──────── Text block

Peach tree disease
The disease is known as "peach leaf curl". It is most commonly seen on the first leaves to emerge in the spring and is also found to a lesser degree on fruit. The fungus causing peach leaf curl overwinters on the exterior of the buds. Once bud scales start to separate in early spring, the fungus invades and control from that point on is very difficult to impossible to achieve - especially for non-commercial orchardists. Only the earliest leaves to emerge will be infected. Leaves appearing later in spring will be clean. However, loss of activity in these first-formed leaves will have detrimental results in tree growth and fruiting throughout the season.
Captan, the sole fungicide listed on the label you sent is not effective in control for peach leaf curl, although orchards that received captan in cover sprays of the previous years are less apt to be affected by leaf curl.

────────────────
──────── Data block

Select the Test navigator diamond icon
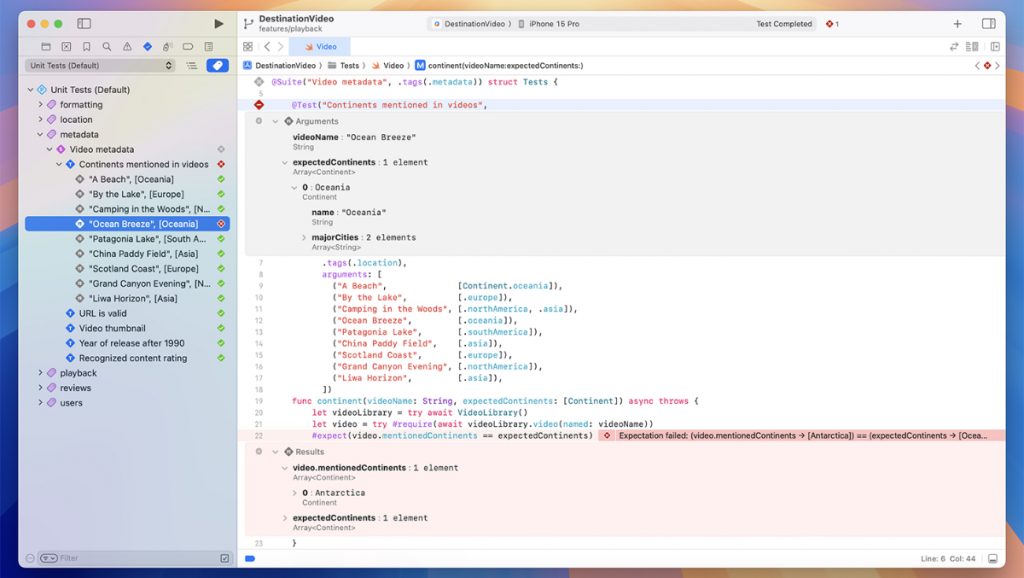This screenshot has height=578, width=1024. [x=147, y=46]
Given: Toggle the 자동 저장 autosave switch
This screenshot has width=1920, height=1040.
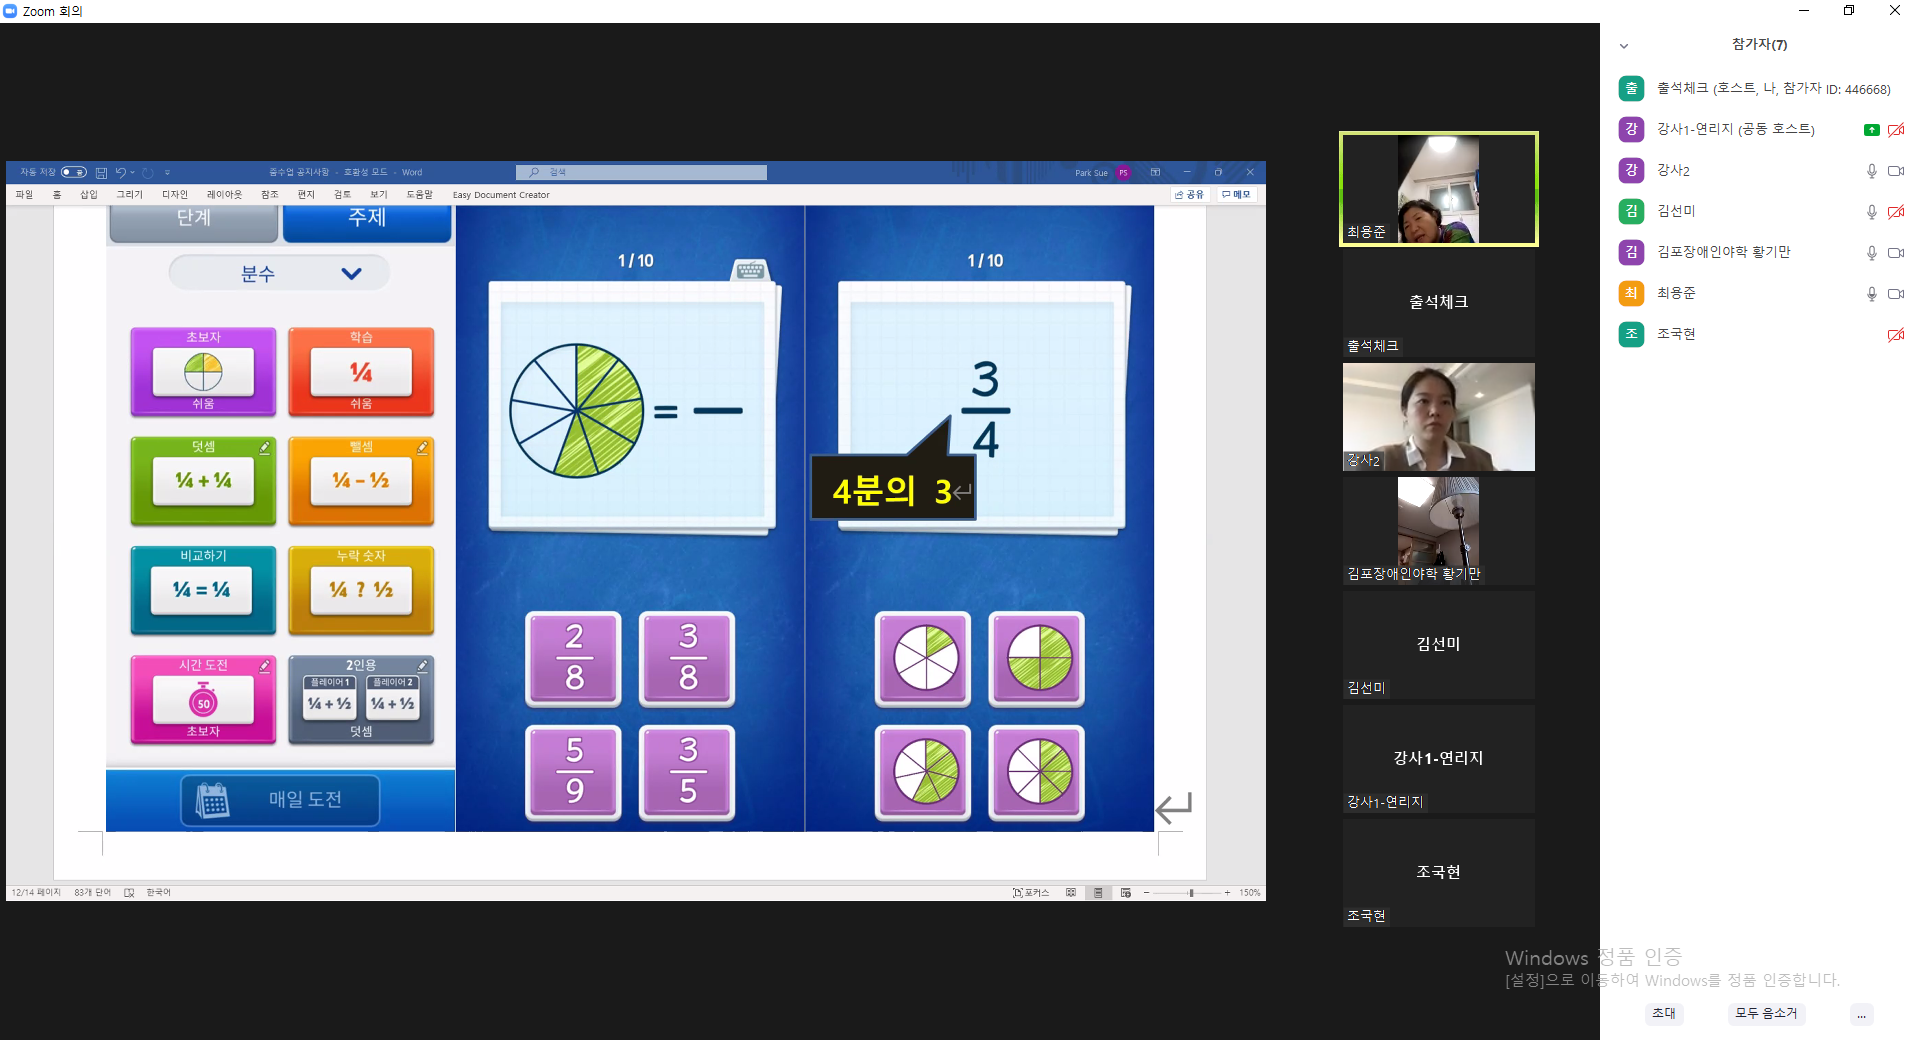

────────────────

* Tasks to perform
1: Rewrite the paragraph of the peach tree disease text that begins "The disease is known as" as a short bulleted list of its main facts.
2: According to the peach tree disease text, which fungicide is the only one listed on the label?
Work from the peach tree disease text alone, not from the data.

* Answers in order
1:
- The disease is called peach leaf curl.
- It shows up mostly on the first leaves to emerge in spring, and less often on fruit.
- The fungus that causes it overwinters on the outside of the buds.
- When bud scales begin to separate in early spring, the fungus invades. After that, control is very difficult to impossible, especially for non-commercial orchardists.
- Only the earliest leaves are infected. Leaves that appear later in spring are clean.
- Losing activity in those first leaves harms tree growth and fruiting all season.

2: Captan.